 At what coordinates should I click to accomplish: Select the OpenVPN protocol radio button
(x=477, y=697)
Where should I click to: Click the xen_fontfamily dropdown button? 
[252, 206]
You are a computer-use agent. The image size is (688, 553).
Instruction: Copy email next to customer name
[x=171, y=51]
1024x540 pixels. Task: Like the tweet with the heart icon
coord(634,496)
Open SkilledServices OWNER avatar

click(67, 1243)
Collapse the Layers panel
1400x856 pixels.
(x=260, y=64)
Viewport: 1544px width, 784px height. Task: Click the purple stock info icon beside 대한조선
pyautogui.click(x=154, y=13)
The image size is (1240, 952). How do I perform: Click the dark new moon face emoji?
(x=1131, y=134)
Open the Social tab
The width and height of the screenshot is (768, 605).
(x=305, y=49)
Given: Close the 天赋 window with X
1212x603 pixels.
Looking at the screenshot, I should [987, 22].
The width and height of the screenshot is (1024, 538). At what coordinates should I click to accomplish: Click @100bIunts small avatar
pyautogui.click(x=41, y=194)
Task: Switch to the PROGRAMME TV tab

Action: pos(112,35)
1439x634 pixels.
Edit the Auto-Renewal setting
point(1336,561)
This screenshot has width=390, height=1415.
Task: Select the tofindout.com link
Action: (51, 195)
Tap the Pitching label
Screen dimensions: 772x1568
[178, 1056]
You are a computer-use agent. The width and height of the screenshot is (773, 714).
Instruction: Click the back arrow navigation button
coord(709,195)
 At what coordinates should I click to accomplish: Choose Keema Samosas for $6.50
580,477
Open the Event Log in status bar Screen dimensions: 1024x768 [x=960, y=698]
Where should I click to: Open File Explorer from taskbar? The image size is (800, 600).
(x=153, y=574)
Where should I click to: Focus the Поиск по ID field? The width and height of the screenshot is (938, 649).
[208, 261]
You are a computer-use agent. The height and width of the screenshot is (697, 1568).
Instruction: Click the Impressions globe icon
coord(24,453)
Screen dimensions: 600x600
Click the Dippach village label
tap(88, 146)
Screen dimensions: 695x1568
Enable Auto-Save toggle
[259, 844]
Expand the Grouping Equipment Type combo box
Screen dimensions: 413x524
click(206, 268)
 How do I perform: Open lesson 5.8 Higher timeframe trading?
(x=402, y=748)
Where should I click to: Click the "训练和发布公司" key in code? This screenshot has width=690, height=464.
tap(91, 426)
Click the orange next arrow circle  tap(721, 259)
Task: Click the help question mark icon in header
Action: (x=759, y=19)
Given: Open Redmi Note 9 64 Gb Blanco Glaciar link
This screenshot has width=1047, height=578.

§ Task goal
Write out the records shown above, exactly as they appear.

§ Response area
 At what coordinates should I click to accomplish: Select the OpenVPN protocol radio button
(x=477, y=697)
Where should I click to: Click the xen_fontfamily dropdown button? 
[252, 206]
You are a computer-use agent. The image size is (688, 553).
Instruction: Copy email next to customer name
[x=171, y=51]
1024x540 pixels. Task: Like the tweet with the heart icon
coord(634,496)
Open SkilledServices OWNER avatar

click(67, 1243)
Collapse the Layers panel
1400x856 pixels.
(x=260, y=64)
Viewport: 1544px width, 784px height. Task: Click the purple stock info icon beside 대한조선
pyautogui.click(x=154, y=13)
The image size is (1240, 952). How do I perform: Click the dark new moon face emoji?
(x=1131, y=134)
Open the Social tab
The width and height of the screenshot is (768, 605).
(x=305, y=49)
Given: Close the 天赋 window with X
1212x603 pixels.
Looking at the screenshot, I should [987, 22].
The width and height of the screenshot is (1024, 538). At what coordinates should I click to accomplish: Click @100bIunts small avatar
pyautogui.click(x=41, y=194)
Task: Switch to the PROGRAMME TV tab

Action: pos(112,35)
1439x634 pixels.
Edit the Auto-Renewal setting
point(1336,561)
This screenshot has width=390, height=1415.
Task: Select the tofindout.com link
Action: (51, 195)
Tap the Pitching label
Screen dimensions: 772x1568
[178, 1056]
You are a computer-use agent. The width and height of the screenshot is (773, 714).
Instruction: Click the back arrow navigation button
coord(709,195)
 At what coordinates should I click to accomplish: Choose Keema Samosas for $6.50
580,477
Open the Event Log in status bar Screen dimensions: 1024x768 [x=960, y=698]
Where should I click to: Open File Explorer from taskbar? The image size is (800, 600).
(x=153, y=574)
Where should I click to: Focus the Поиск по ID field? The width and height of the screenshot is (938, 649).
[208, 261]
You are a computer-use agent. The height and width of the screenshot is (697, 1568).
Instruction: Click the Impressions globe icon
coord(24,453)
Screen dimensions: 600x600
Click the Dippach village label
tap(88, 146)
Screen dimensions: 695x1568
Enable Auto-Save toggle
[259, 844]
Expand the Grouping Equipment Type combo box
Screen dimensions: 413x524
click(206, 268)
 How do I perform: Open lesson 5.8 Higher timeframe trading?
(x=402, y=748)
Where should I click to: Click the "训练和发布公司" key in code? This screenshot has width=690, height=464.
tap(91, 426)
Click the orange next arrow circle  tap(721, 259)
Task: Click the help question mark icon in header
Action: (x=759, y=19)
Given: Open Redmi Note 9 64 Gb Blanco Glaciar link
This screenshot has width=1047, height=578.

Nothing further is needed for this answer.